Principal Components Analysis Using SPSS

We consider the following data found in Johnson & Wichern (2002), p. 470. The data are census information on a few key variables. In practice, performing a principal components analysis on such a small data set may not seem worthwhile, but for illustrative purposes, it serves well to demonstrate the SPSS procedure. First, a look at the data as it should appear in the SPSS Data Editor:

The variables in this data are:

TRACT - independent areas of census-taking
TOTPOP - total population (in thousands)
MEDSHYEAR - median school years
TOTEMPLY - total employment (thousands)
HEALTH - health services employment (hundreds)
MEDHOME - Median value home ($10,000s)

Before we conduct the PCA, it is wise to have a look at our data. Let's obtain some descriptives:

Let's also have a look at the covariance matrix for these data. To obtain the covariance matrix, simply proceed as if you were computing bivariate correlations between all variables (except for TRACT):

After you've moved over from left to right the variables you want to do the principal component analysis on (TOTPOP through MEDHOME), select the "Options" window:

Once you've selected the "Options" tab, select "Cross-product deviations and covariances" then click the "Continue" tab and then "Ok" to run the bivariate correlation procedure:

SPSS returns a 5x5 correlation matrix, but along with it are the sums of squares and cross-products, as well as the covariances. For example, the covariance for variables TOTPOP and MEDSHYEAR is 1.684 (highlighted in green). The covariance for variables TOTPOP and TOTEMPlY is 1.803, etc., Notice that the reported covariance for variables TOTPOP and TOTPOP is equal to 4.308. This isn't really a covariance, it's simply the variance of the variable (or if we must, the covariance of a variable with itself).

Running the PCA

Let's now review how to run the actual PCA. In SPSS, select "Analyze - Data Reduction - Factor":

Next, the factor analysis window opens. We select the five variables that we wish to do the PCA procedure on, and move them in the "Variables" box:

Next, click on the "Extraction" tab. Since this is a principal components analysis, the "Method" should equal "Principal components." We'll analyze the covariance matrix, so be sure that box is checked. Also, we'll at first glance want the "Unrotated factor solution" and the "Scree plot" to help us decide how many components to retain. Under "Extract," we have the option of choosing to extract only components greater than a given value (e.g., 1). However, for this example, since we seek to show that PCA always extracts the same number of components as there are initial variables, we'll select "Number of factors" equal to 5. Under "Maximum Iterations for Convergence," this should have a default of 25, which is usually more than enough for the procedure to run. If the maximum is set too low, simply increase it to 25 or more. Click "Continue," then once back to the Factor Analysis window, click "Ok".

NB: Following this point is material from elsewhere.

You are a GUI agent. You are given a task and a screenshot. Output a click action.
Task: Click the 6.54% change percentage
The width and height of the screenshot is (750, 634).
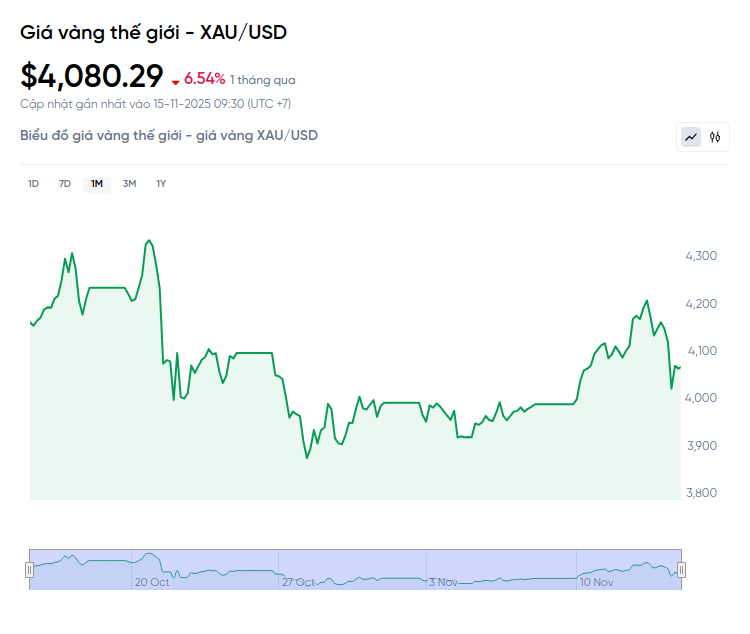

Principal Components Output

We're ready to now interpret the PCA. Depending on how you have your copy of SPSS configured, the first thing reported will be the syntax used to execute the requested procedure. If you do not see syntax, but would like to see it, select "Edit" from the main SPSS Editor window, then scroll down to "Options." This will open up the tab below. Select "Viewer." Make sure "Log" is selected below "Initial Output State - Item." Then, check off the box "Display commands in the log." This will ensure that your syntax is recorded with each procedure you run.

The syntax for this particular PCA is shown below.


The first bit of real output for the procedure is the "Communalities" box. Because we're performing a principal components analysis, and not a factor analysis, the "Initial" communalities are equal to 1.0 for each variable. We will discuss the extraction communalities later. 

Next, take a look at the "Total Variance Explained" table below. The reported eigenvalues are the variances of each component, and are reported for each component extracted. We see that component one has a variance of 6.931, component 2 has a variance of 1.785, and component 3 has a variance of .390. The "% of Variance" shows the percentage of variance accounted for by each component, and is easily computed by dividing the given eigenvalue by the eigenvalue sum. For component 1, the computation is 6.931/(6.931 + 1.785 + .390 + .230 + .014) = 6.931/9.35 = 0.74128, which as a percentage, is 74.130, and is within rounding error of that reported by SPSS.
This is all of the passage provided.